My first offshore sea kayak trip a long time ago….
I doubt we were the first to make this adventure crossing by kayak, but I’ve not seen any earlier reports (yet) so perhaps we were the first to deal wit the 5 knot cross tides on the crossing.
Sea kayaking 1974 style
We were well equipped with our BS3595 life jackets and Ottersport paddles (which weighed loads) and home built KW7 glass fibre kayaks.
My kayak clothing was state of the art. An old pair of trousers with a high wool content (not cotton), thin woolly jumpers x2 and a Peter Storm waterproof and a woollen hat On colder days I might wear a pair of long johns obtained from the local jumble sale. A lot of paddle clothing came form jumble sales as it was hard to get high wool content clothing which was warmer.
When I look at this photo it makes me realise how things have changed.
I am sure that if someone did this trip with the same kit we were using back then there would be all sorts of negative comments-even from some sea kayakers. Instead, we got our photos in the local newspaper and compliments for being young people doing something challenging.
Over the next few Summers we certainly pushed our limits with 12 mile plus open crossings to les Minquiers and Chausey. All made with a home built
Angmagssalik kayak which tested my balance skills in a force 5.
There were a few close calls. We nearly missed les Minquiers in poor visibility -no GPS in those days. Just compass,chart and dead reckoning-. We only spotted the islet when we saw a Condor hydrofoil turn off the northern part of the reef. That’s about the only time I’ve been pleased to see a high speed craft nearby.

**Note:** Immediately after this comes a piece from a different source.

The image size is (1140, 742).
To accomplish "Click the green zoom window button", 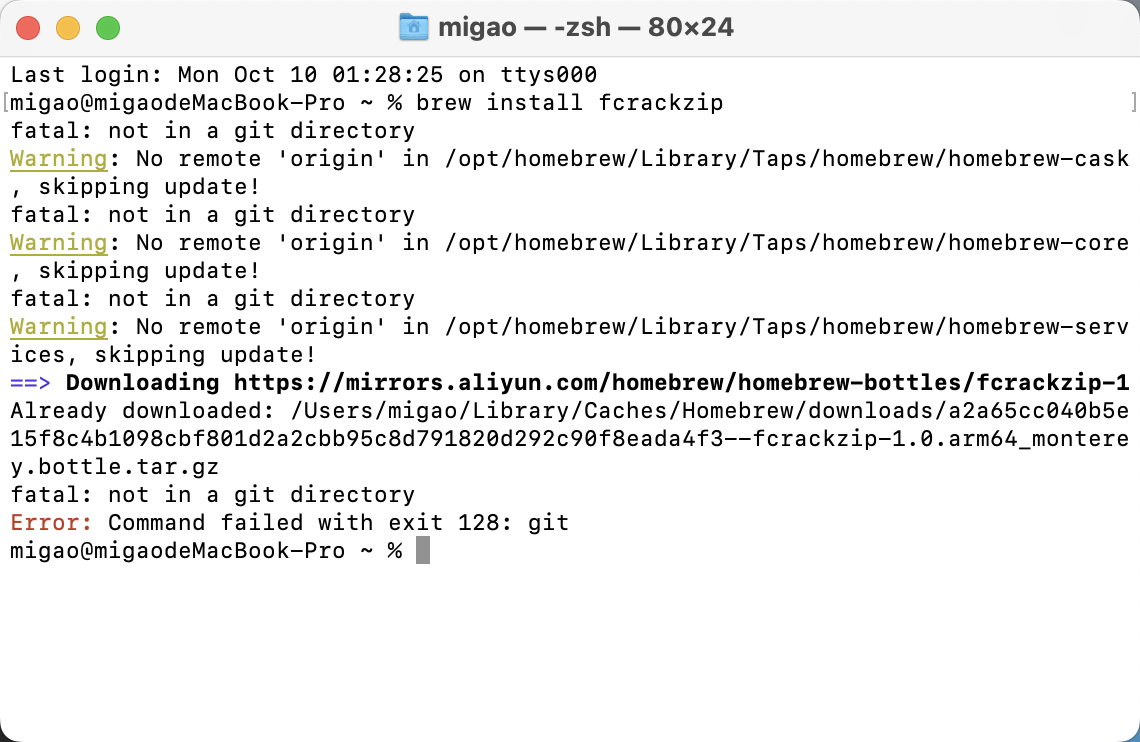I will pos(108,28).
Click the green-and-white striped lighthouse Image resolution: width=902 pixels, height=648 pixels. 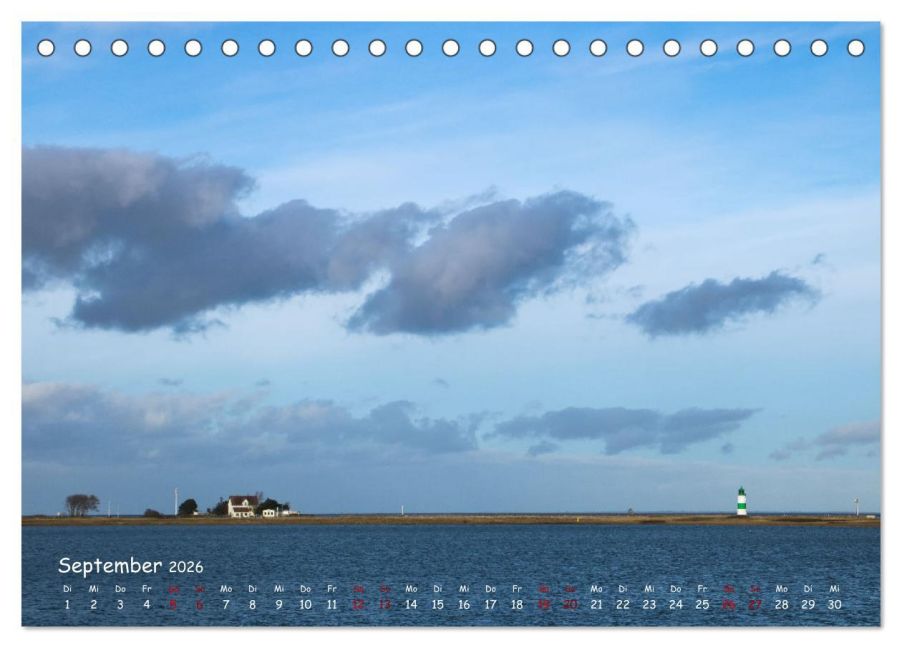pyautogui.click(x=741, y=502)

No mobile phone or water proof hand-held VHF or EPIRB, just an old PYE Bantam ‘brick’ sized VHF loaned by the harbour office. It needed to be kept dry and was stuffed in a hatch. The Harbour Master recognised we were going to do the trip so suggested we borrow a radio as a bit of safety backup.
Sea kayaking today
This year I met a couple Sit on top kayakers on les Ecrehous who’d paddled over. Their smiles said it all. Another time I got a call from Richard who’d solo paddled his Prowler 13 SOT across. He was a bit unsure just how high the 12m tide that day would reach to pitch his tent. On one of the biggest tides of the year that was some crossing.
The key thing was they all made sound decisions based on their knowledge and built up their experience around the coast of Jersey. I thought how some sea kayakers might be negative about their choice of kayak or deciding to make a solo trip. But what great achievements. The safety kit carried had moved on a long way since 1974.
Perhaps it’s not all about having the right gear, but also an awareness, knowledge and confidence to push your limits.